A wide next-generation-sequencing panel improves the molecular diagnosis of dyslipidemias

AUTORI

Carola Giacobbe1,2, Maria Donata Di Taranto1,2, Daniela Palma1,2, Giovanna Maione1,2, Giovanna Cardiero1,2,
Gabriella Iannuzzo3, Alessio Buonaiuto3, Francesco Forte3, Ilenia Calcaterra3, Giuliana Fortunato1,2
1Dipartimento di Medicina Molecolare e Biotecnologie Mediche, Università degli Studi di Napoli Federico II, Napoli
2CEINGE S.C.a r.l. Biotecnologie Avanzate, Napoli
3Dipartimento di Medicina Clinica e Chirurgia, Università degli Studi di Napoli Federico II, Napoli

ABSTRACT

A wide next-generation-sequencing panel improves the molecular diagnosis of dyslipidemias

Introduction: dyslipidemias are common clinical conditions associated to cardiovascular diseases. Among these, Familial Hypercholesterolemia (FH) and severe Hypertriglyceridemia (sHTG) are the most frequent ones. The aim of this study is to evaluate the possible use of a wide next-generation-sequencing (NGS) panel of 28 genes involved in lipid metabolism, to improve the molecular diagnosis of dyslipidemias.
Methods: a reanalysis of 25 patients (21 FH and 4 sHTG) previously analyzed for a few causative genes has been carried on. Patients bearing different types of variants [single nucleotide variants (SNVs) and copy number variations (CNVs)] in different genes, previously analyzed with Sanger sequencing and multiplex ligation-dependent probe amplification (MLPA) have been selected. DNA libraries have been prepared using Agilent SureSelect target enrichment protocol; the sequencing has been performed using Illumina MiSeq (V2 150×2 Micro). The results of the sequencing have been evaluated by Agilent SureCall and Agilent Alissa Align&Call and Intrepret pipelines.
Results: all previously identified SNVs and CNVs have been confirmed by NGS. Additional rare variants, not always associated with dyslipidemias, were found in 23/25 patients.
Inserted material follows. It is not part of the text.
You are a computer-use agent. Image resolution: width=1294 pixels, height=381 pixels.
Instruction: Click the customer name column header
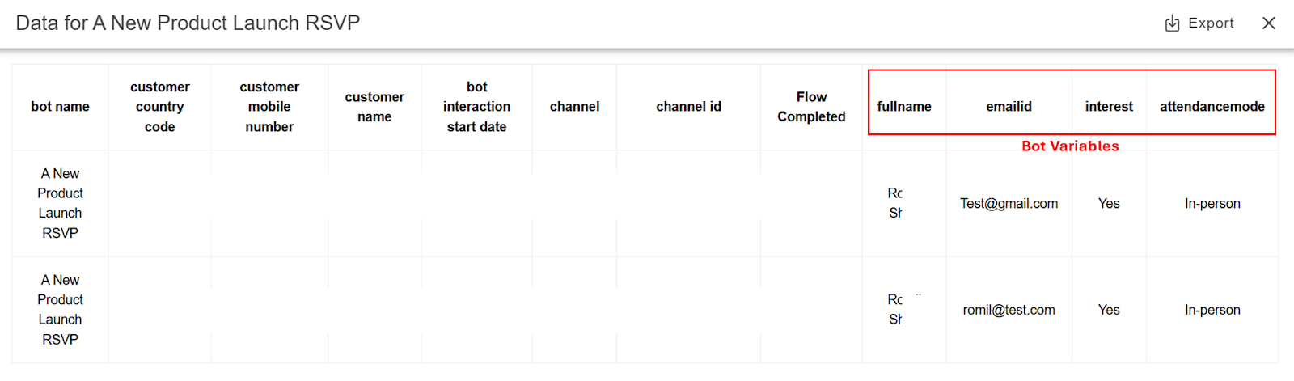coord(374,107)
An additional pathogenic variant in the APOBgene has been identified in a sHTG patient carrying only 1 pathogenic variant in the APOA5gene (causative of sHTG).
Conclusions: the NGS-method confirmed all the results obtained with direct sequencing and MLPA methodologies. Additional rare variants were detected, even if most of them turned out to be variant of uncertain significance (VUS). In conclusion, this NGS approach may enhance the molecular diagnosis of different types of dyslipidemias, thereby leading to a better understanding and detection of complex phenotypes.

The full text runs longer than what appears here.